◆ Brief: From the benchmark text below, reproduce the passage that starts with "Reading the strict" and ends with "misrepresents steady-state cost.", swapping in "center point" wherever "midpoint" appears.

◆ Text provided:
━━━

Historical comparison — 0.2.5 baseline. On the same hardware, 0.2.5 measured D76<35> ln at 1.37 ms, D153<75> ln at 6.40 ms, D307<150> ln at 34.1 ms. After this cycle's u64-native limbs, MG 2-by-1 reciprocal Knuth divide, Brent's two-stage exp argument reduction, multi-level sqrt halving in ln, [0, π/4] sin range reduction, sin_cos / sinh_cosh joint kernels, thread-local pi / ln2 / ln10 cache, and pow10-cached mul/div per inner loop:

op	0.2.5	0.2.6	speedup
D76<35> ln	1.37 ms	19.6 µs	70×
D76<35> exp	1.27 ms	16.6 µs	76×
D76<35> sin	1.08 ms	12.3 µs	88×
D76<35> sqrt	20.5 µs	1.30 µs	16×
D153<75> ln	6.40 ms	42.0 µs	152×
D153<75> exp	5.87 ms	33.6 µs	175×
D153<75> sin	4.82 ms	27.5 µs	175×
D153<75> sqrt	83.6 µs	2.10 µs	40×
D307<150> ln	34.1 ms	109.5 µs	311×
D307<150> exp	31.2 ms	86.8 µs	360×
D307<150> sin	25.5 ms	78.5 µs	325×
D307<150> sqrt	313 µs	4.38 µs	71×

Reading the strict tables. Both tables sample at the midpoint scale because the storage extremes hit shortcut paths that aren't the algorithm-of-record cost:

At SCALE = 0, ln_strict's arg floors to 1 (so ln(1)=0 returns in O(1)), exp_strict's arg floors to 0 (so exp(0)=1), and sin_strict's arg is 1 (Taylor terminates quickly). Cheap, but not the series cost.
At SCALE = MAX, Cody-Waite range reduction sometimes lets the series start much closer to the answer than at the midpoint, producing a faster cell that misrepresents steady-state cost.

At s = mid:

sqrt_strict is algebraic (integer isqrt + one round-to- nearest), so its growth is dominated by isqrt's O(b²) limb work at b bits - not series evaluation. It's the only transcendental whose cost stays sub-microsecond past D76.
ln / exp / sin evaluate a series at the working scale SCALE + GUARD. Cost grows roughly quadratically in working bits because each mul / div at the work scale is a limb- array operation. At D307<300> we're operating on Int4096 internally - every series term touches all 32 limbs.

4. What the strict variants buy¶

Versus the fast f64 bridge:

0.5 ULP correctly-rounded last place at storage scale (D38; wide tiers at typical scales).

━━━

◆ Supplied records:
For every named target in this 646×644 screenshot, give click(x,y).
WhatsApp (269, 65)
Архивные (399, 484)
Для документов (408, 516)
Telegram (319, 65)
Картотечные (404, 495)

━━━

◆ Answer to this exercise:
Reading the strict tables. Both tables sample at the center point scale because the storage extremes hit shortcut paths that aren't the algorithm-of-record cost:

At SCALE = 0, ln_strict's arg floors to 1 (so ln(1)=0 returns in O(1)), exp_strict's arg floors to 0 (so exp(0)=1), and sin_strict's arg is 1 (Taylor terminates quickly). Cheap, but not the series cost.
At SCALE = MAX, Cody-Waite range reduction sometimes lets the series start much closer to the answer than at the center point, producing a faster cell that misrepresents steady-state cost.